CHARLOTTE, N.C.—Carroll Edwards built a fortune and a philanthropic legacy constructing simple wooden pallets in his hometown of Marshville in eastern Union County.
After working as a truck driver, he started his business in 1969 in a renovated chicken house. He grew Edwards Wood Products into one of the nation's largest manufacturers of wooden pallets.
Edwards, 71, died Sunday after being diagnosed recently with acute leukemia.
He and his wife Elona contributed heavily to many Union County charities. In 2000, he gave $500,000 to build a library named for his mother, Lois Morgan Edwards, who died when he was 8. The Edwardses later contributed an undisclosed six-figure sum to CMC-Union hospital's cancer center, which is named for them.
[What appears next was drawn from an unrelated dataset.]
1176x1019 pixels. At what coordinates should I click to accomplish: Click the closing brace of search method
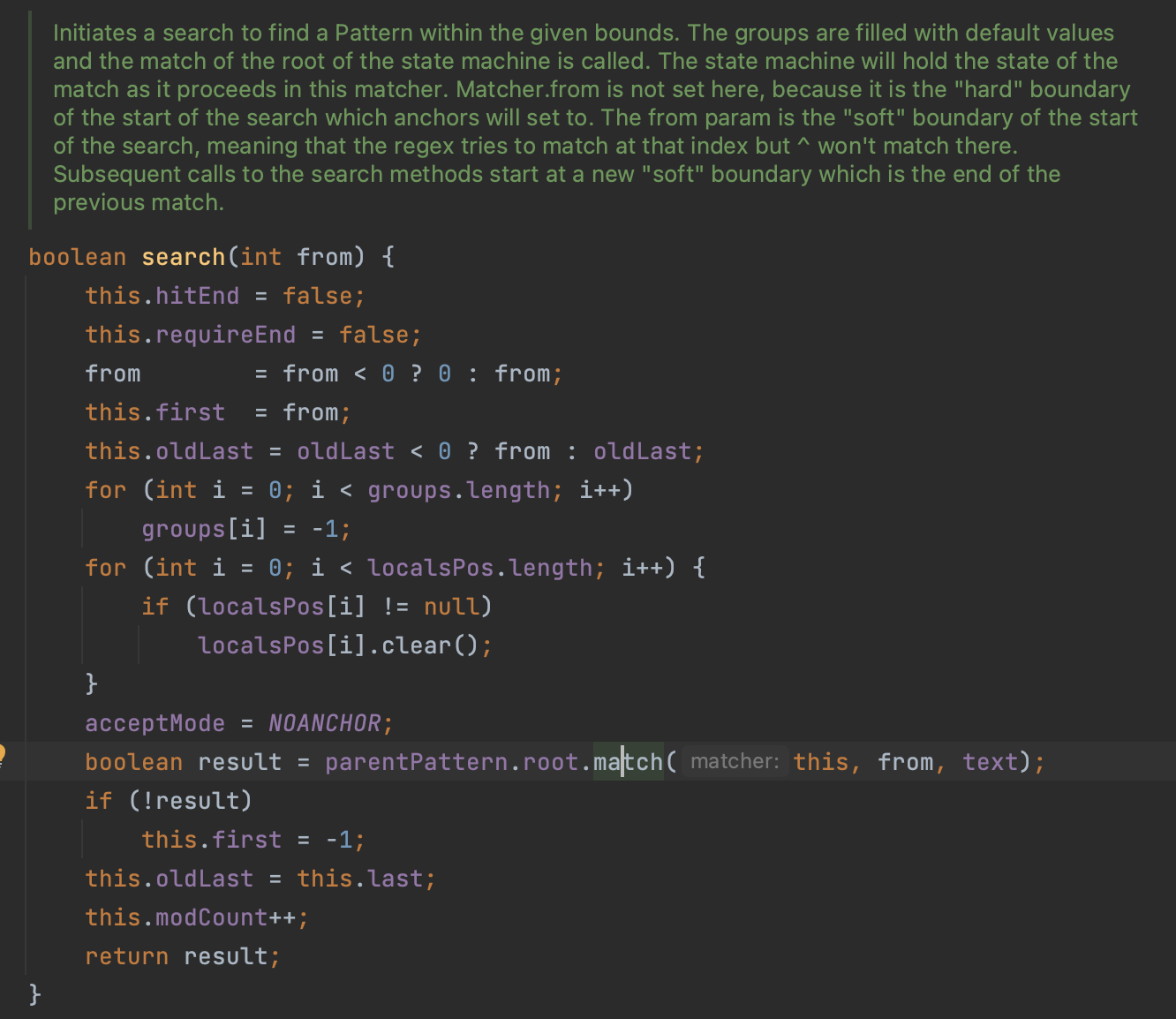35,994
The son of a Marshville cattle salesman, Edwards sold two trucks for $20,000 to start his business. (He had hauled brick and sand since he was 18, Elona Edwards said.) Today, the company makes about 100,000 pallets a week and employs about 400 people in its pallet-making operation and offshoot lumber and trucking businesses in Union, Alamance and Scotland counties. It is one of the largest manufacturers in the $5.2 billion pallet industry, said Bruce Scholnick, president of the National Wooden Pallet and Container Association, an Alexandria, Va.-based industry group.